And then, Dominic roared and bent his head, pressing his mouth against Seraphina's, his fangs scraping her lips. Her song spilled into him, not through sound, but through breath, through blood, through soul. Power ignited between them, a bond forged not just of flesh but of essence.
The chains screamed.
They cracked. Shattered. Exploded into sparks of dying light.
Dominic's body erupted in golden flame—not the Church's fire, but something older, something wolf and Siren combined. His claws blazed, his eyes turned molten. The rift closed, the Cardinal's spell broken.
Silence fell for a heartbeat, stunned, trembling.
Then Dominic lifted his head and howled.
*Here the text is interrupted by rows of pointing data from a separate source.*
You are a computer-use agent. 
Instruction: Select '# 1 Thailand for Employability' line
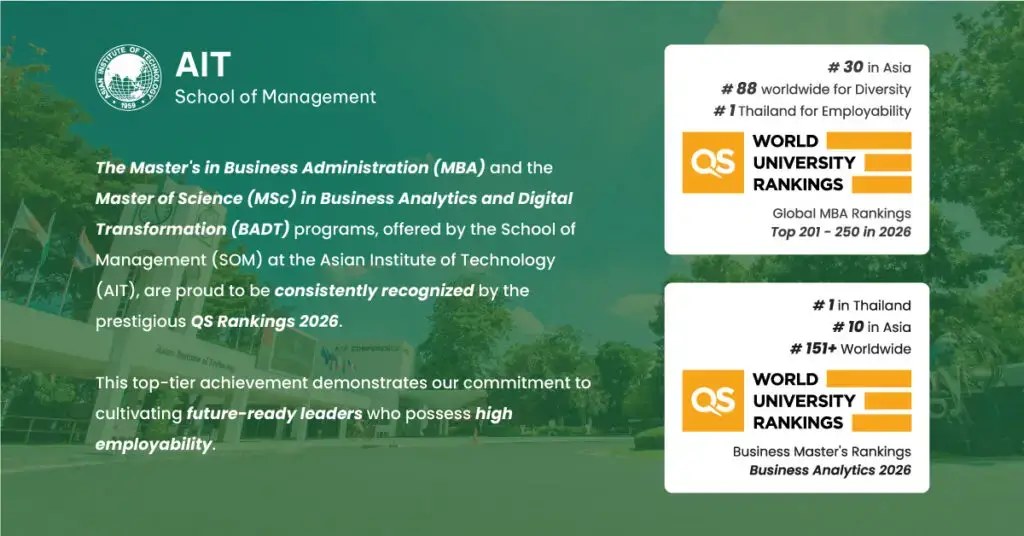click(812, 111)
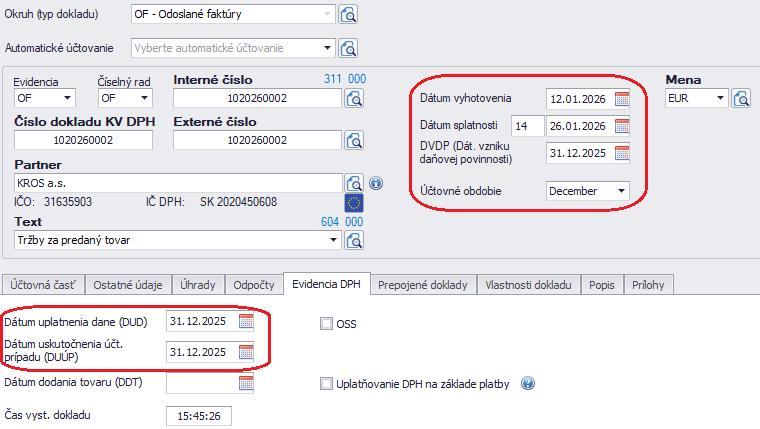
Task: Open lookup icon next to Okruh field
Action: click(x=349, y=14)
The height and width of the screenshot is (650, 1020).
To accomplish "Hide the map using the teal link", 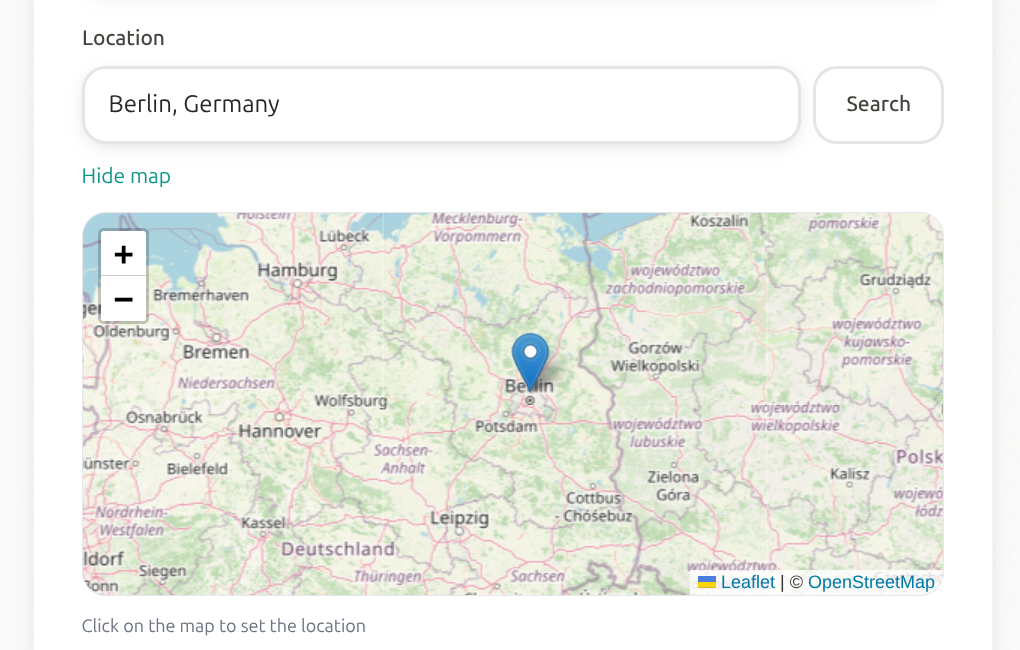I will click(x=126, y=176).
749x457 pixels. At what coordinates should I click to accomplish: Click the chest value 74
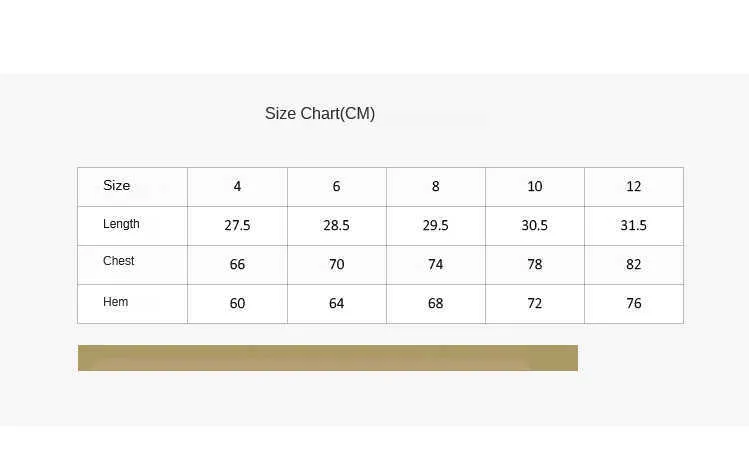click(436, 265)
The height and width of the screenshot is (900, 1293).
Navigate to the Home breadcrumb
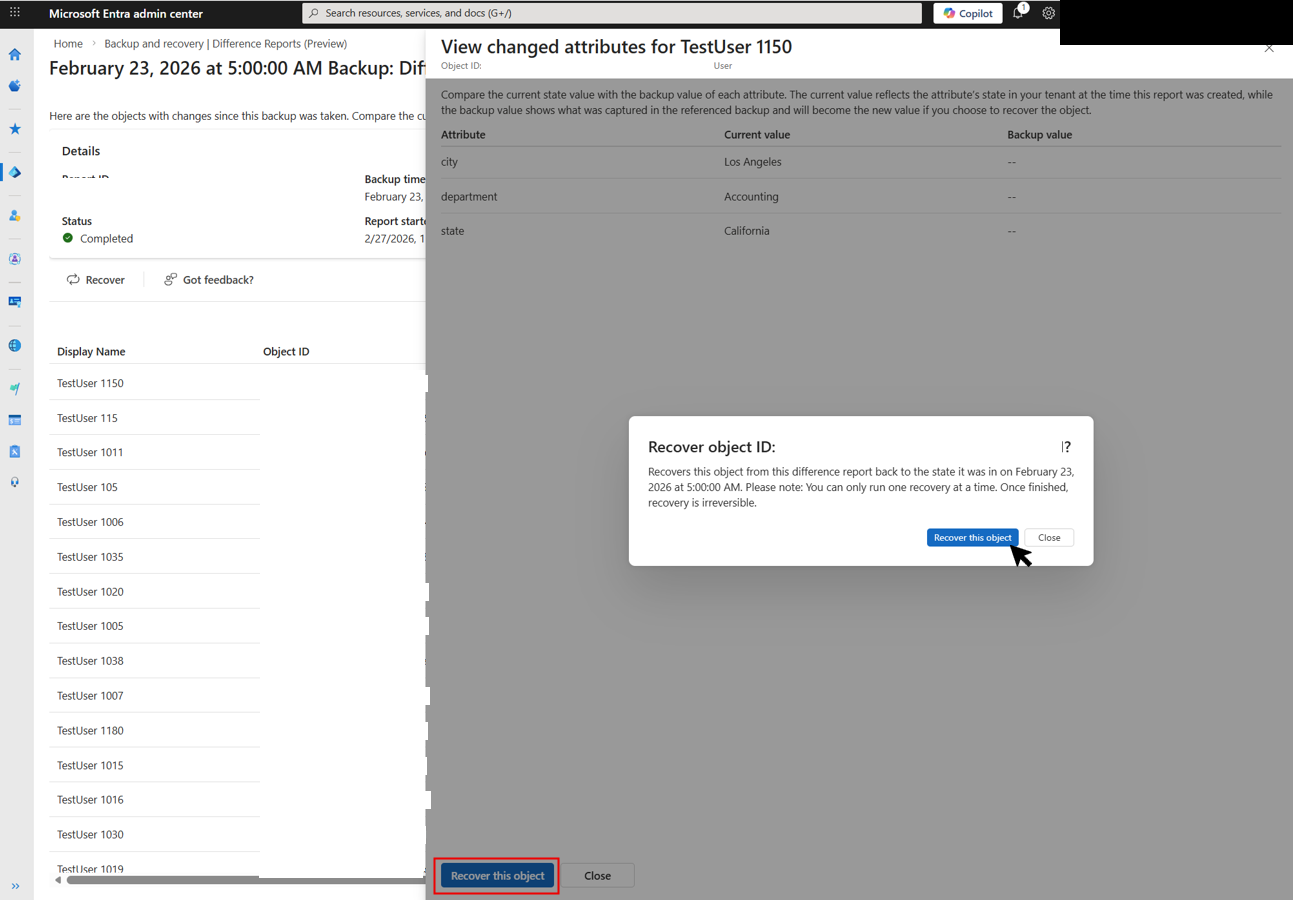pos(68,43)
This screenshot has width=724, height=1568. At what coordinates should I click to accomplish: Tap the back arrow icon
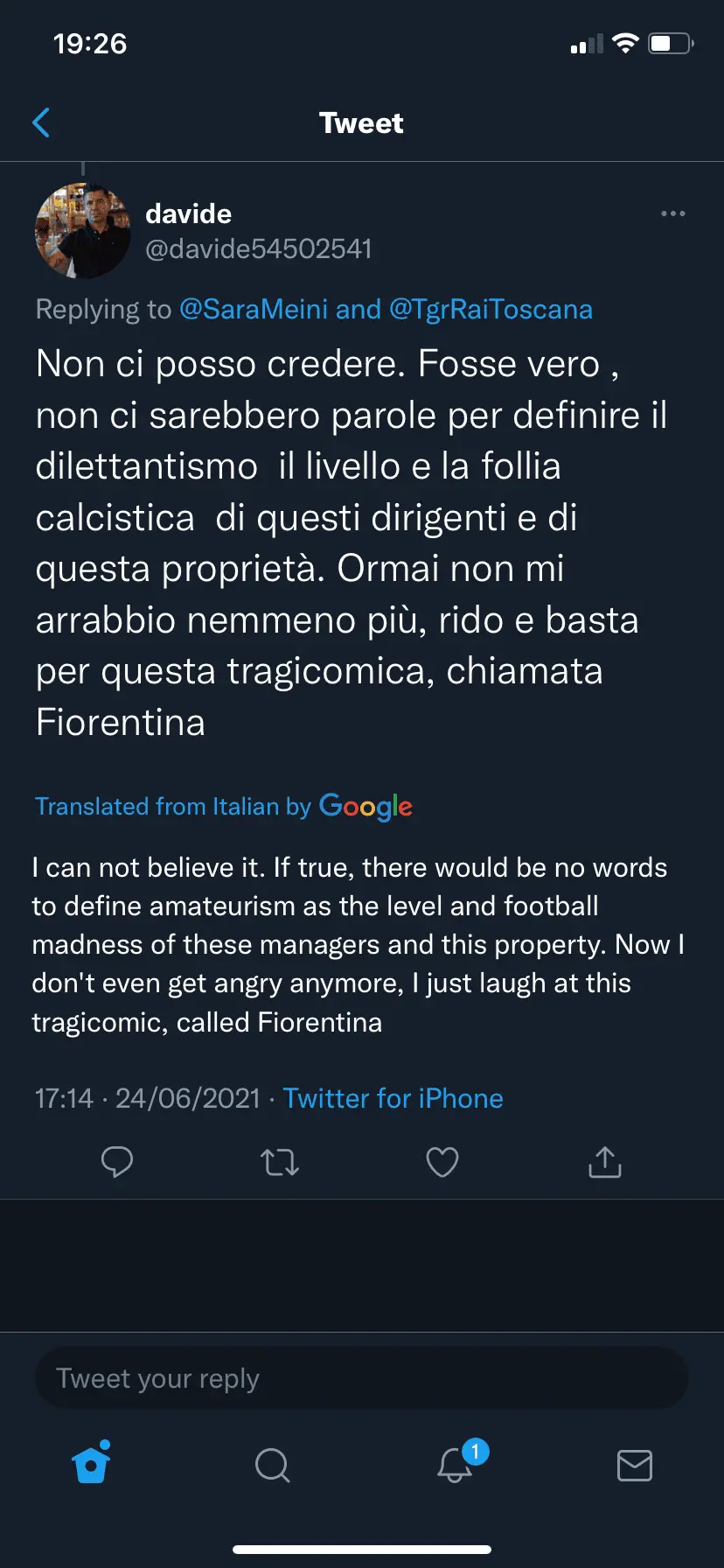(x=41, y=123)
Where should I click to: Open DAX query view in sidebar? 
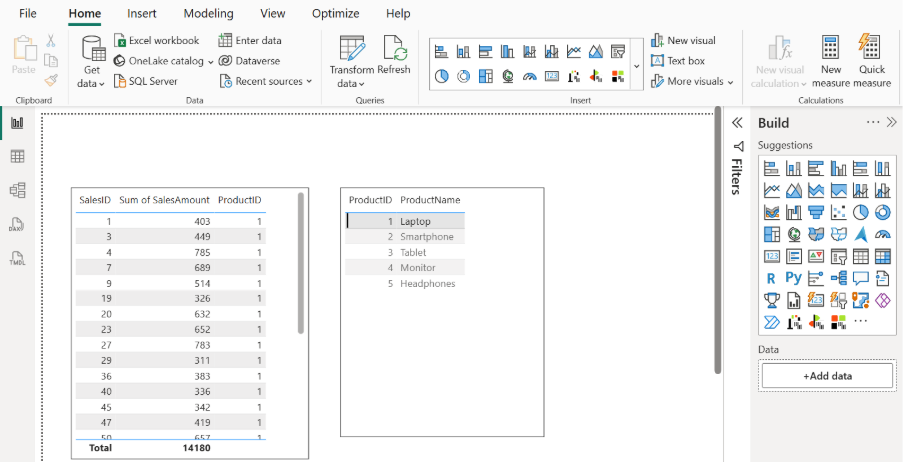17,224
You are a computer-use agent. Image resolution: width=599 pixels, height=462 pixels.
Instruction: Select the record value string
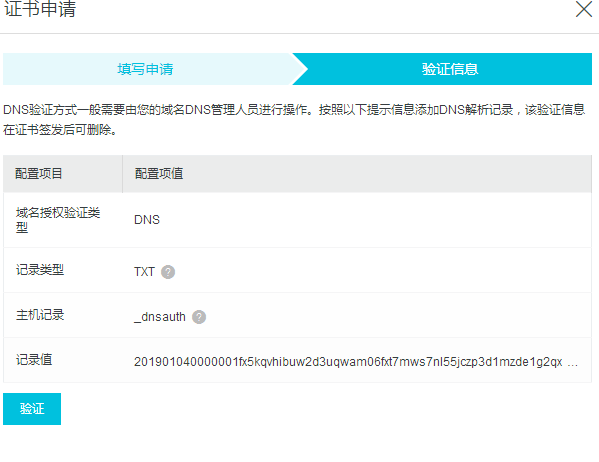(348, 361)
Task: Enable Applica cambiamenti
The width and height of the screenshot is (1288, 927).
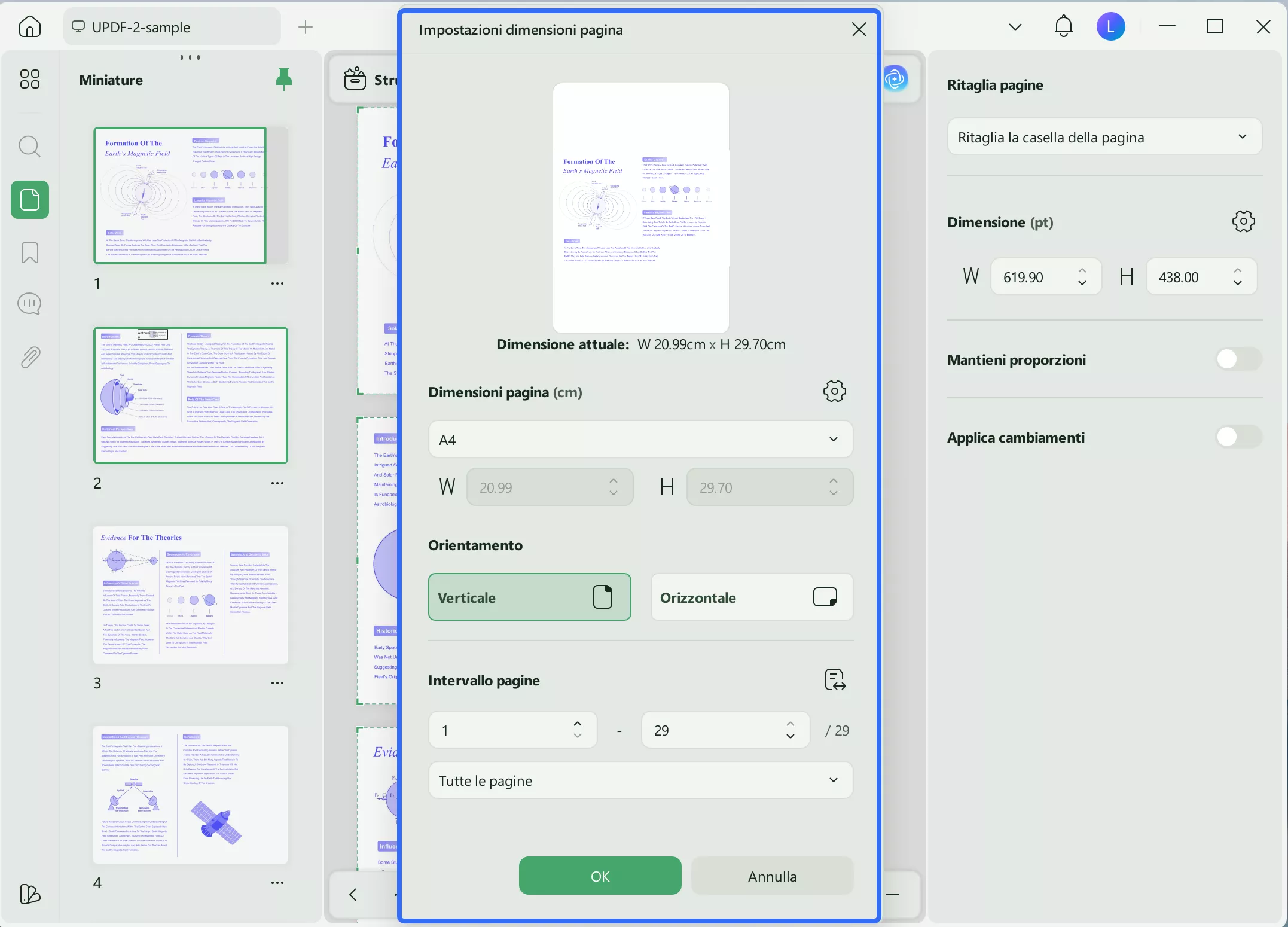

It was not just a wolf's cry. It was something greater, deeper, vast enough to shake the stars. Wolves collapsed to their knees, not in submission, but in awe. Their doubt burned away in the golden fire.
Seraphina's legs gave out, her body trembling, but Dominic caught her, holding her upright. His golden eyes burned into the Cardinal's distant gaze.
"Your words don't own us," Dominic growled, his voice thunder. "Your chains don't bind us. This pack kneels to no god, no man. Only to our bond."
The Cardinal's smile had vanished. For the first time, his eyes narrowed with something colder—unease.
The war had shifted.
Not with steel. Not with fire.
With bond.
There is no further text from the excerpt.